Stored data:
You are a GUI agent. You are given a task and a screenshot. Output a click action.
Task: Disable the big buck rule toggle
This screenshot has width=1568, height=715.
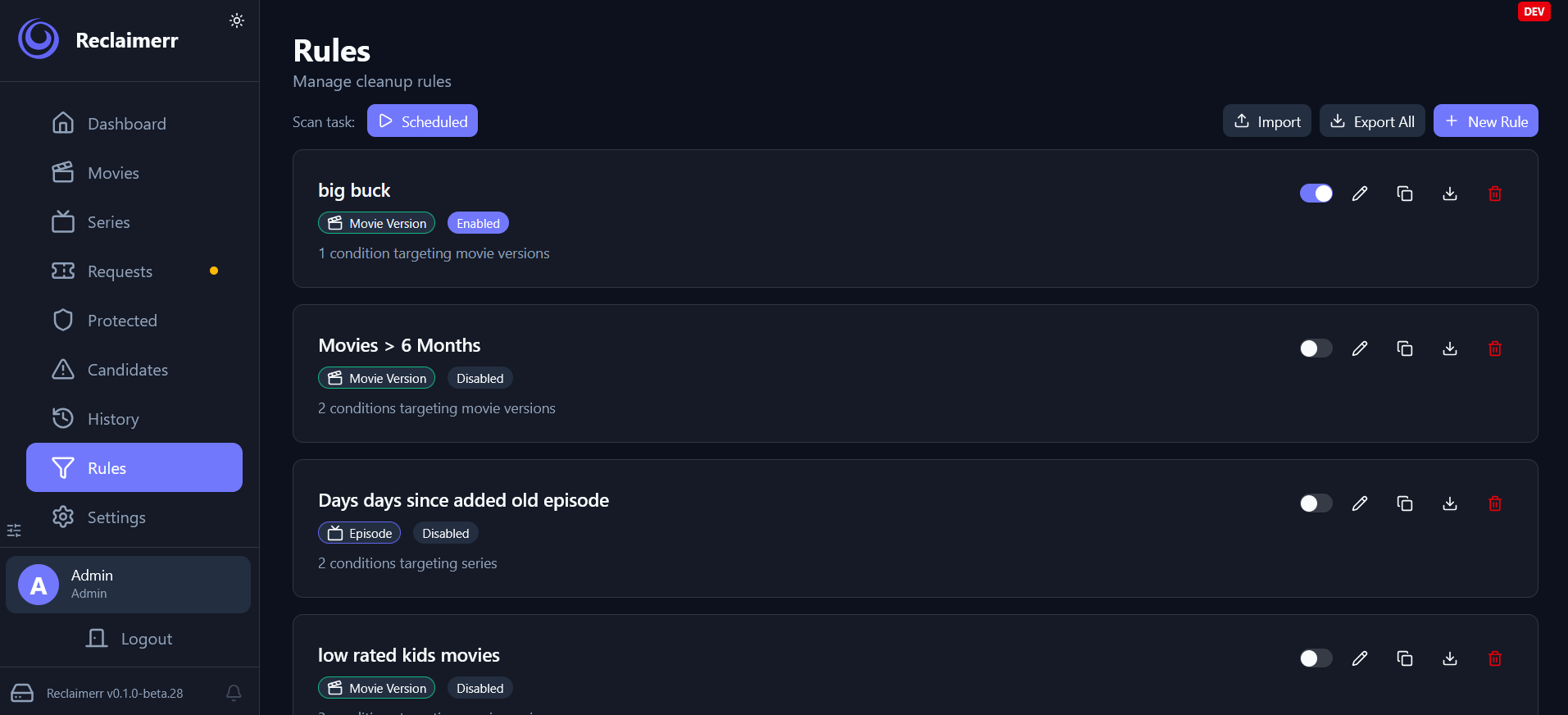coord(1316,194)
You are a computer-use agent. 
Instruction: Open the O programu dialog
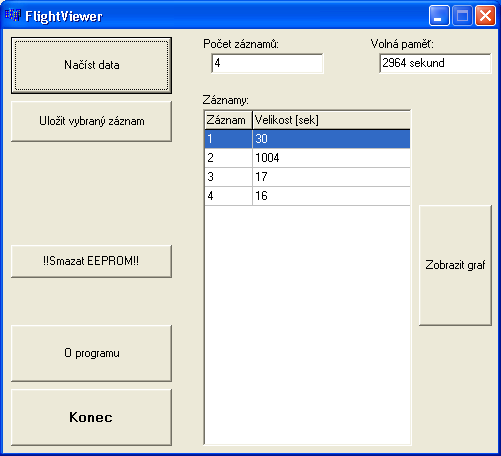click(91, 353)
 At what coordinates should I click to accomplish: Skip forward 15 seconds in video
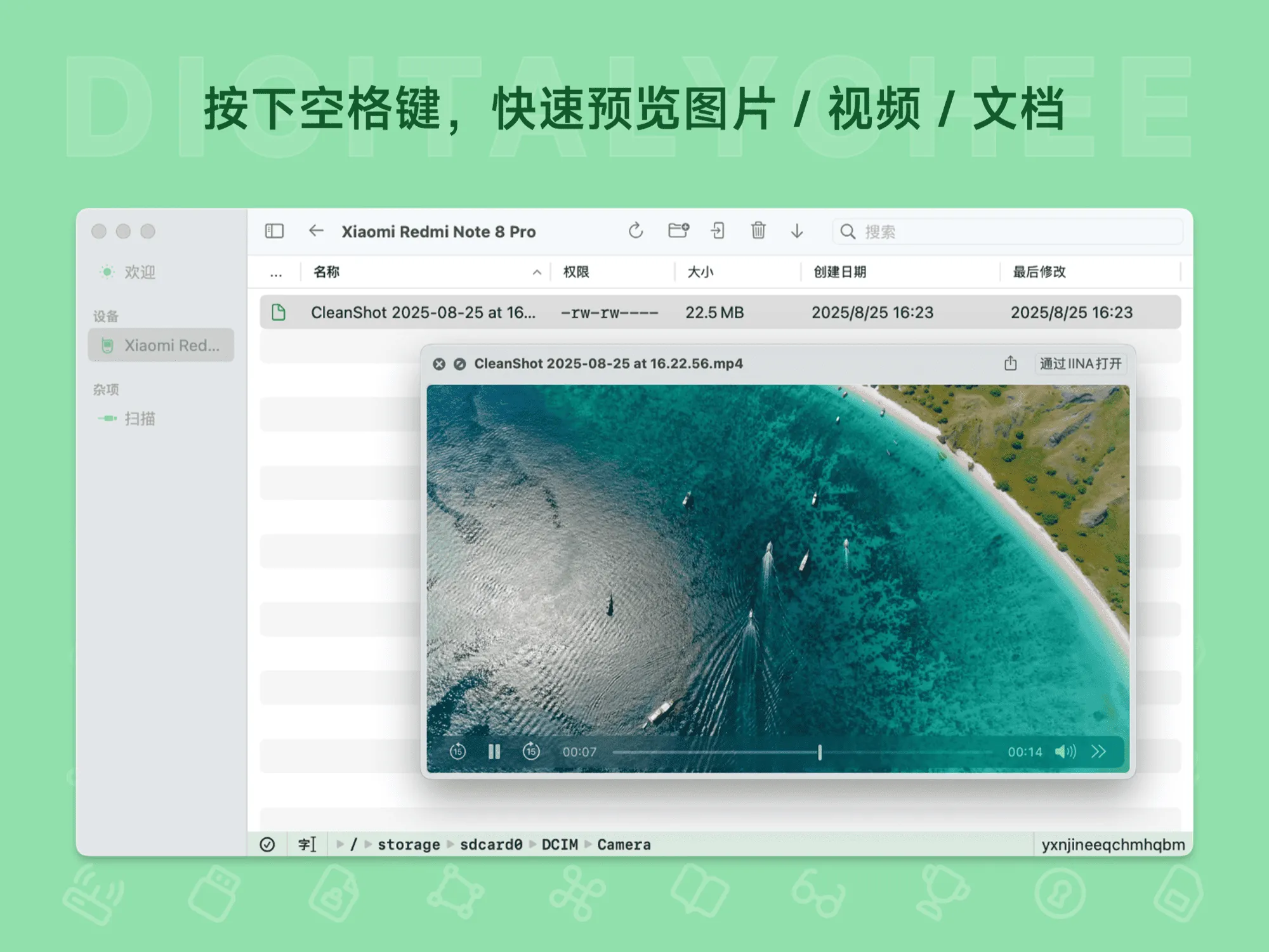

### DESCRIPTION OF THE TASK
Put every line of the items into a numbered list, omitting blank lines. Leave the pictures out.

### FINAL RESULT
1. You are a GUI agent. You are given a task and a screenshot. Output a click action.
2. Task: Disable the big buck rule toggle
3. This screenshot has width=1568, height=715.
4. coord(1316,194)
5. You are a computer-use agent. 
6. Instruction: Open the O programu dialog
7. click(91, 353)
8.  At what coordinates should I click to accomplish: Skip forward 15 seconds in video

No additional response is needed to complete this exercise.